**EXERCISE:** Copy every line of the material below word for word, leaving out the pictures.

Material for locating words and elements:
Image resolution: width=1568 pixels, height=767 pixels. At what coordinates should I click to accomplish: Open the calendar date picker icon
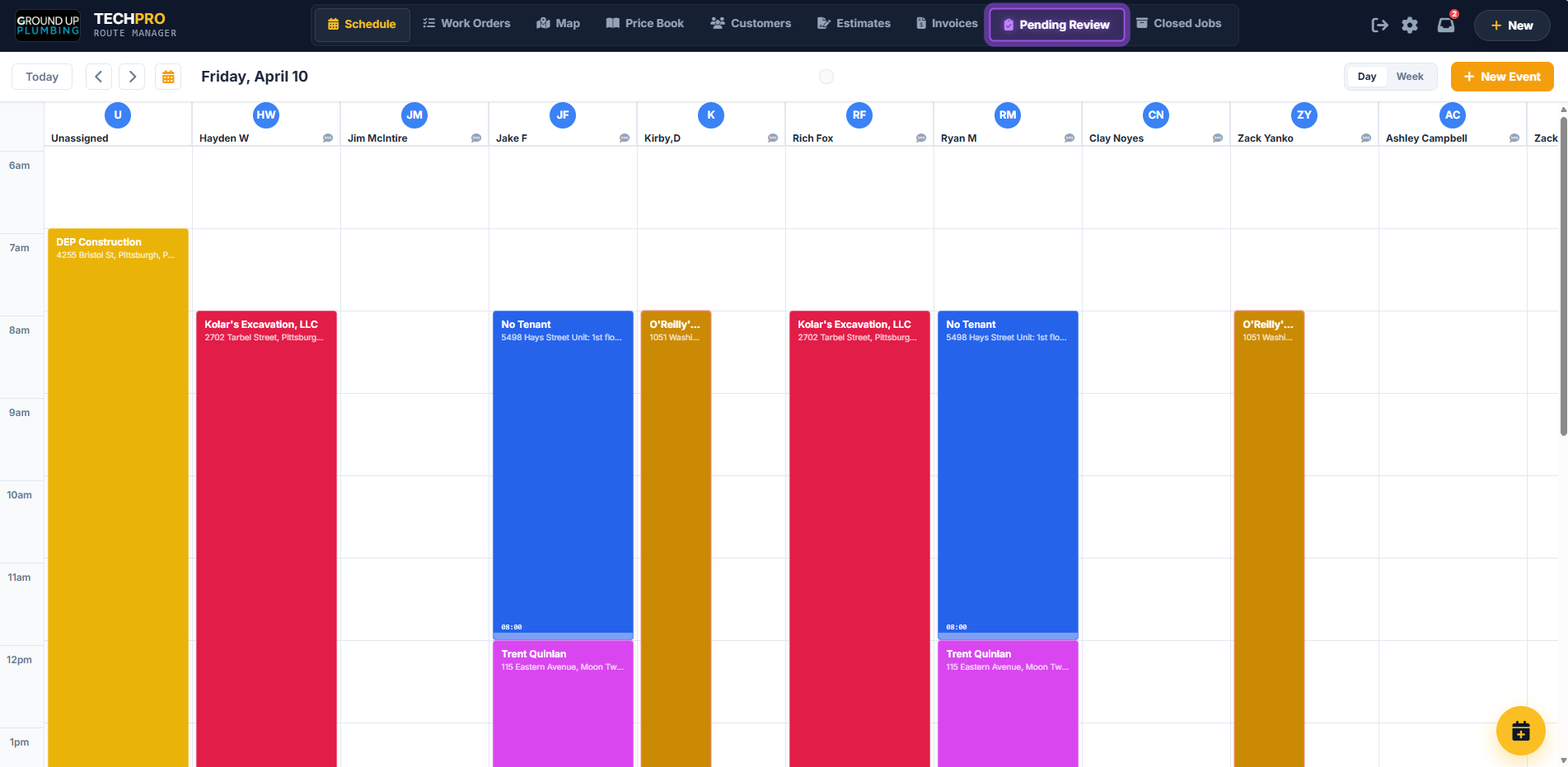click(x=168, y=77)
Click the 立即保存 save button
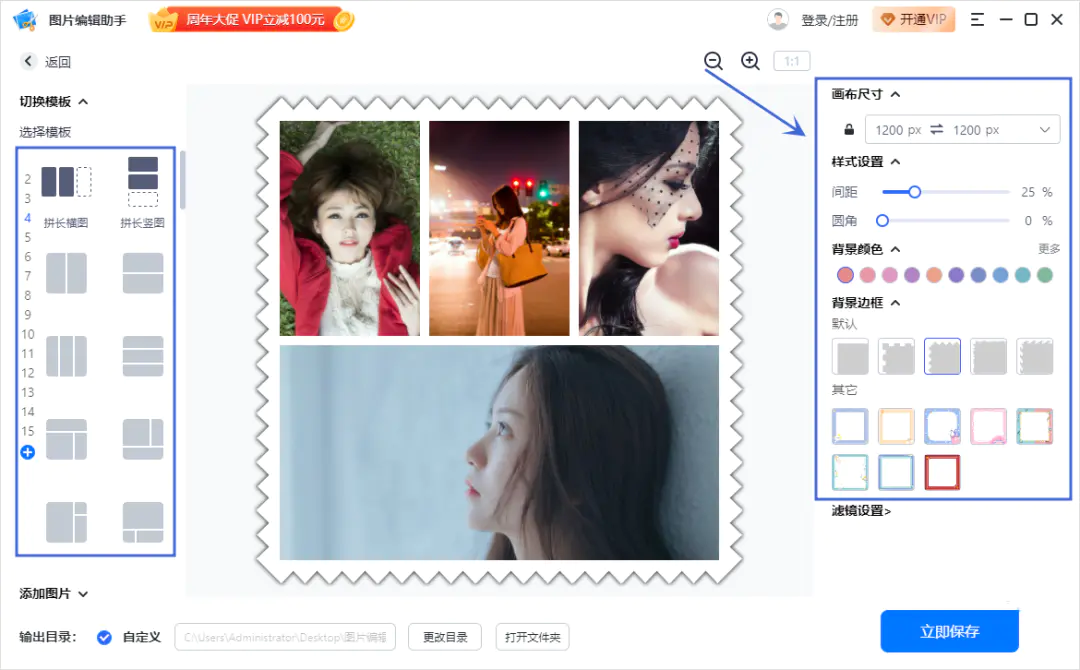The height and width of the screenshot is (670, 1080). [x=949, y=631]
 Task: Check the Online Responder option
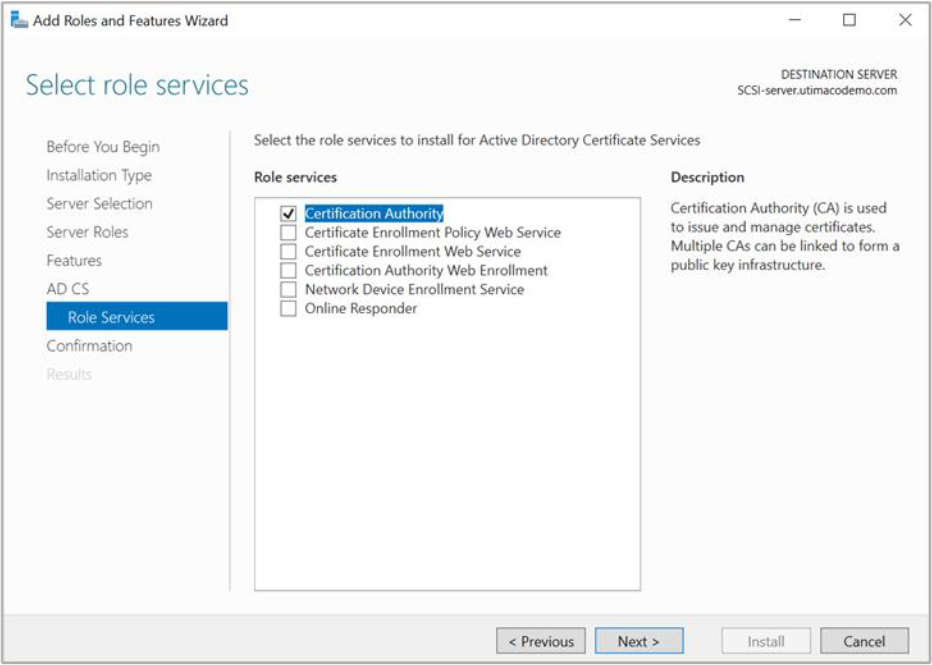pos(289,309)
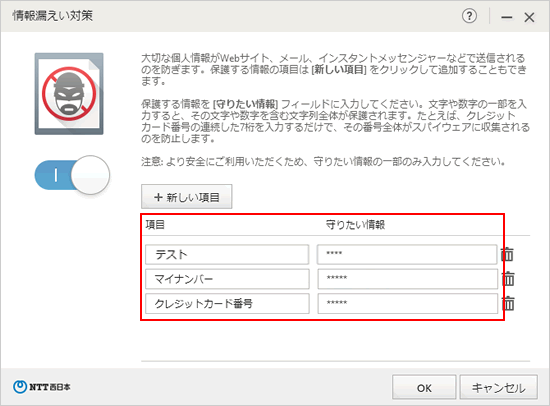Confirm settings with the OK button
This screenshot has width=550, height=406.
point(424,388)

**ANSWER TO THE PROBLEM:**
Image resolution: width=1568 pixels, height=767 pixels. At what coordinates should I click to accomplish: Open the calendar date picker icon
click(x=168, y=77)
Click the 立即保存 save button
The height and width of the screenshot is (670, 1080). [x=949, y=631]
 Task: Check the Online Responder option
pos(289,309)
Confirm settings with the OK button
This screenshot has width=550, height=406.
point(424,388)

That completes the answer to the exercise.